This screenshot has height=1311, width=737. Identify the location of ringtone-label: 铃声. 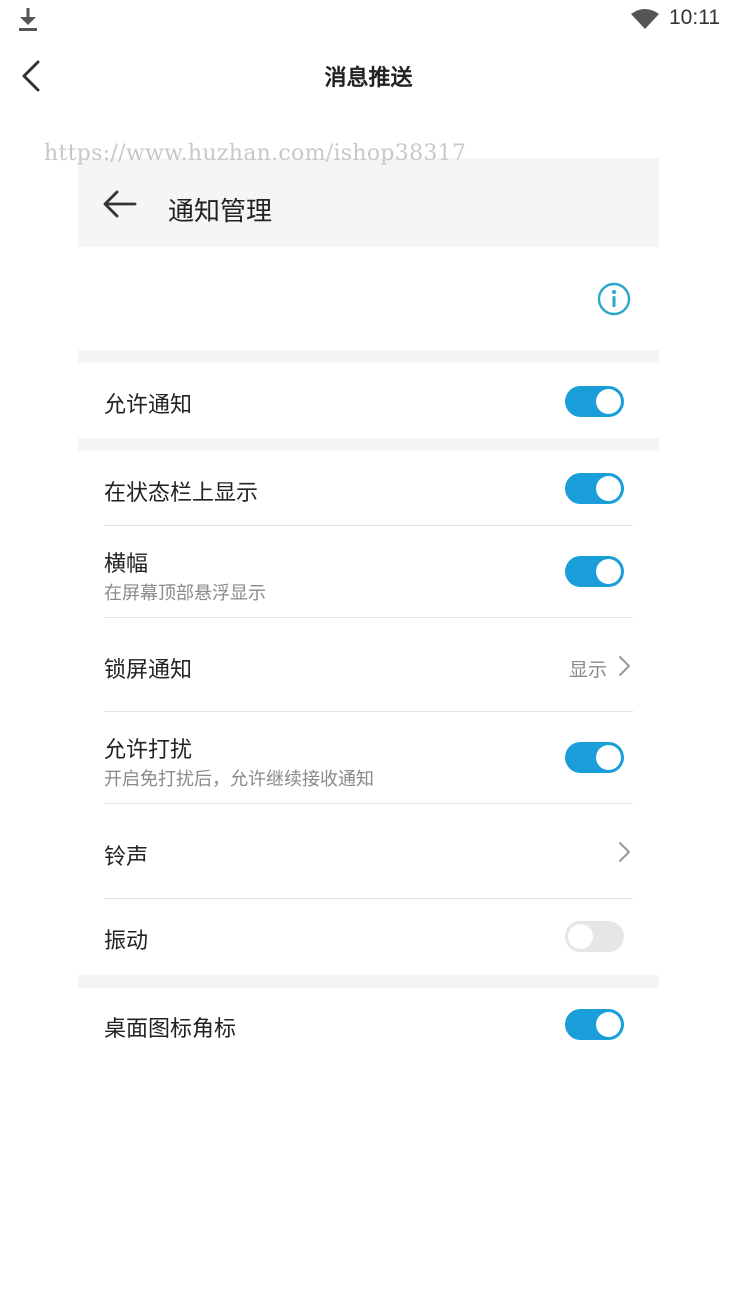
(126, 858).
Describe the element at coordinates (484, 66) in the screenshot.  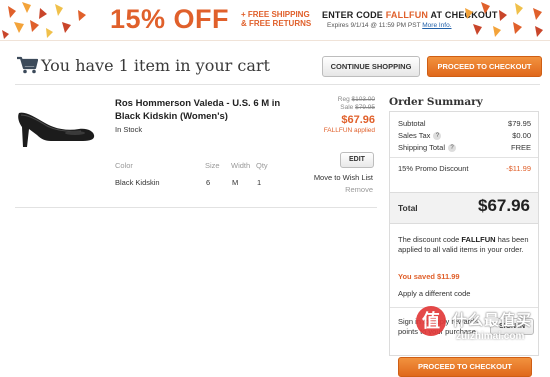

==

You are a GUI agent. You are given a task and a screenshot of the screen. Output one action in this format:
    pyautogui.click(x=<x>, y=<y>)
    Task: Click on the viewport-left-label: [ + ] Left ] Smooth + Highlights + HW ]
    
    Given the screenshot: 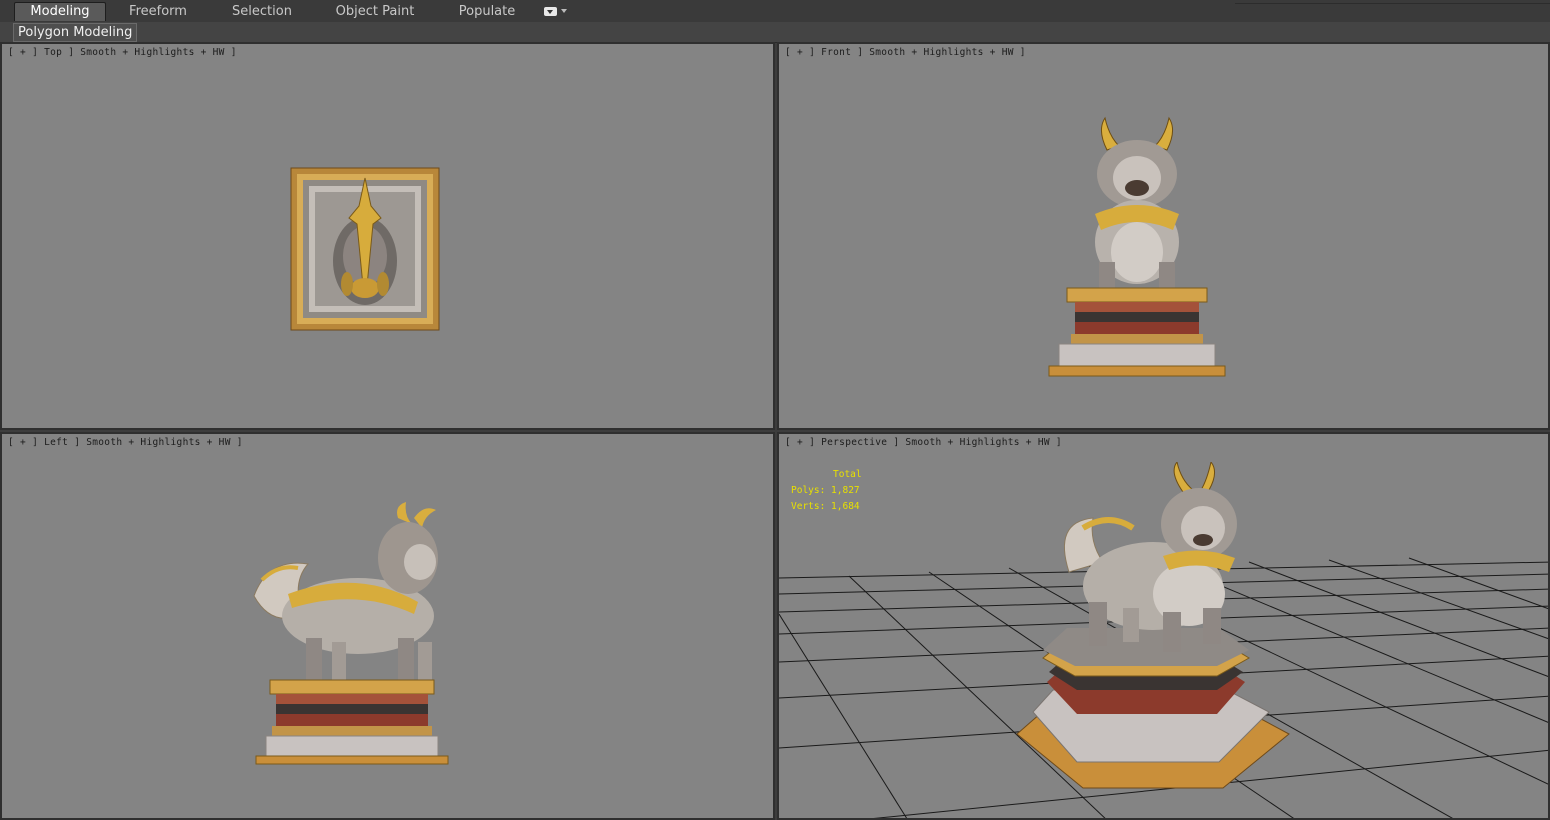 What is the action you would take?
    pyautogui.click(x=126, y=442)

DIRECTIONS: Can you rewrite the material between the lines holding "This screenshot has" and "Describe the element", inclusive, with every coordinate in the answers multiplied by 0.55 and rounded to a whole number, halves rounding up? Keep the requests and their numbers unchanged, and leave the pictures out.

RESPONSE:
This screenshot has height=1311, width=737. Identify the location of ringtone-label: 铃声. 
(69, 472).
Describe the element at coordinates (484, 66) in the screenshot.  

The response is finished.